In an interview with Sky News Australia - owned by one R. Murdoch, publisher of The Wall Street Journal, New York Post, London Times and Fox News amongst several dozen others - the billionaire said that all papers in his publishing empire would be blocking Google News and other aggregation sites once News International's plans for online content charging had been put in place.
Now News International execs are accusing Google of 'kleptomania' and 'acting as a parasite'. In his Sky interview, which can be seen here, Murdoch was asked why he didn't simply pull his papers' stories from Google News and replied:
"I think we will, but that's when we start charging [for online content]. We have it [charging] already with the Wall Street Journal. We have a wall, but it's not right to the ceiling. You can get, usually, the first paragraph from any story - but if you're not a paying subscriber to WSJ.com all you get is a paragraph and a subscription form."
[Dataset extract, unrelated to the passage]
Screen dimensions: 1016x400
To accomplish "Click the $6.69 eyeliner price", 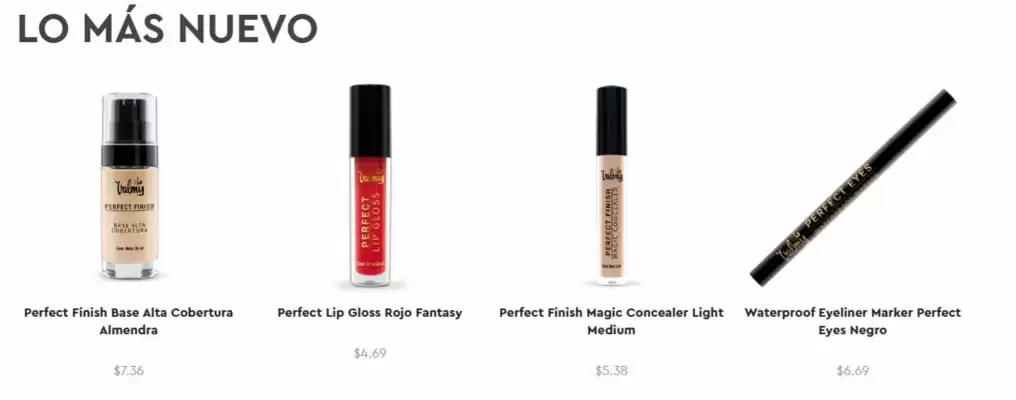I will tap(853, 371).
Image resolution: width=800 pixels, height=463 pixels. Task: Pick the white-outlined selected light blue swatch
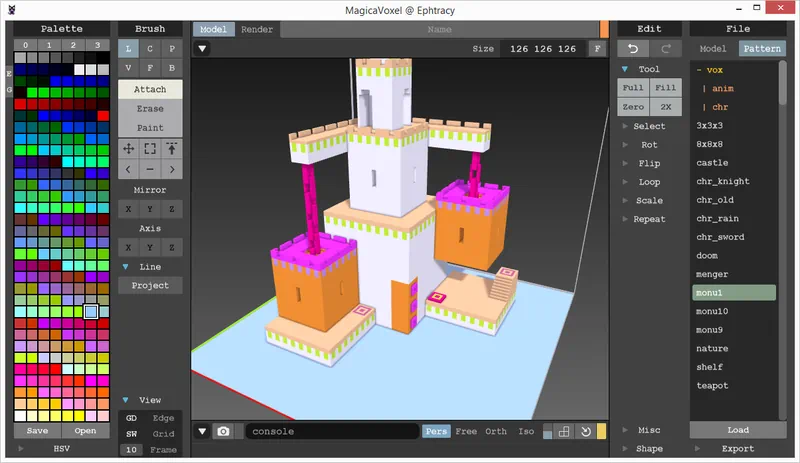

Murdoch added that the idea that news aggregation sites and search engines fell under fair use rules was wrong:
"There's a doctrine called fair use, which we believe to be challenged in the courts and would bar it altogether, but we'll take that slowly.
"The people who simply just pick up everything and run with it - steal our stories, we say they steal our stories - they just take them," he added.
"That's Google, that's Microsoft, that's Ask.com, a whole lot of people. They shouldn't have it free all the time, and I think we've been asleep."
Struan Bartlett, managing director of NewsNow, told TG Daily:
"It's not clear whether Murdoch understands the difference between stealing and linking, or how he thinks blocking link aggregators would help him. If he stops Google or NewsNow from linking to his websites, people won't all simply start going to them directly instead.
"When Murdoch starts charging, he's going to need sites like Google and NewsNow to drive custom to his websites."